I know the woman I want to become, but I am afraid Mama. The thought of fully embracing the new woman is terrifying. She is an independent woman, who knows what it means to finally be free from the shackles of being a first born African daughter. She fully immerses herself in the love and care that Allah has given her. She doesn’t let her parents stop her from truly being herself.
Mama Diakha, I tried to marry a man once. I prayed, and did everything right. I asked Allah to guide me. Yet, there was an unexpected battle. I couldn’t fight it. If you were here, I would imagine you telling me, “my dear, the person that Allah has written for you will come in due time.” I weeped, waiting for someone to comfort me. I’ve experienced heart aches, but this one was different. I let myself forget in order to “heal.” I convinced myself what happened was not real, it was a painful nightmare. But I woke up every morning wondering when this feeling would ever go away.
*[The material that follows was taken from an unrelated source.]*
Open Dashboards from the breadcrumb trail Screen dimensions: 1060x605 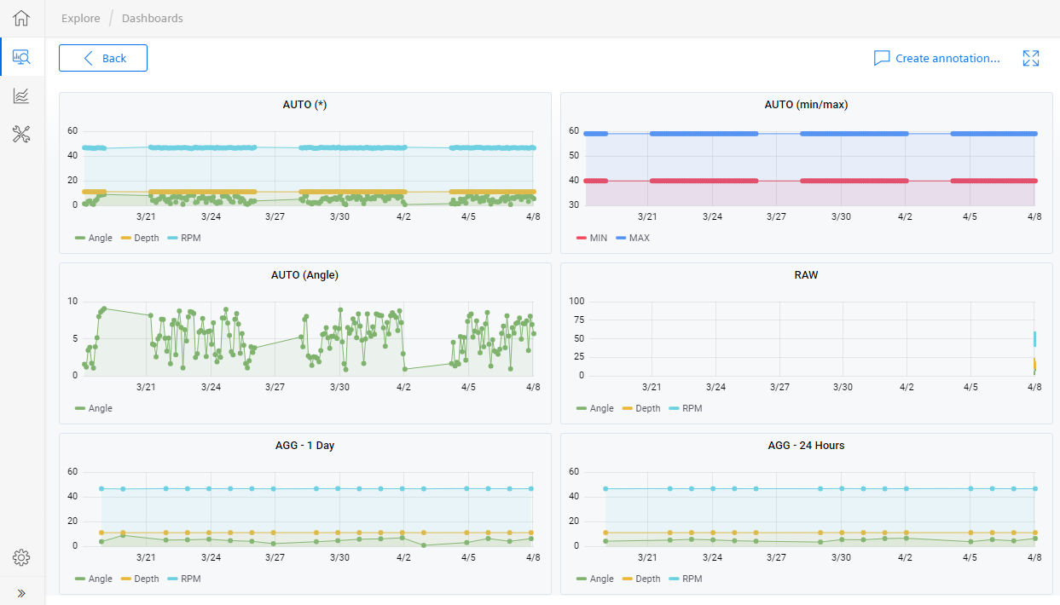(152, 17)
I think I have healed. Letting the thoughts slowly drift away. Constantly distracting myself waiting for something new and exciting to bring me joy. I continue to ask myself questions, which are difficult to answer. Will I ever be the African woman my mother tried raising me to be? Will I be able to just be? Never having to worry about the pressures of my community. My culture. My people.
If I truly embrace this new woman, will I ever embody the true African woman our culture desires?
Mama, I wish you were here with me. And, if you are watching over me, I pray that you continue.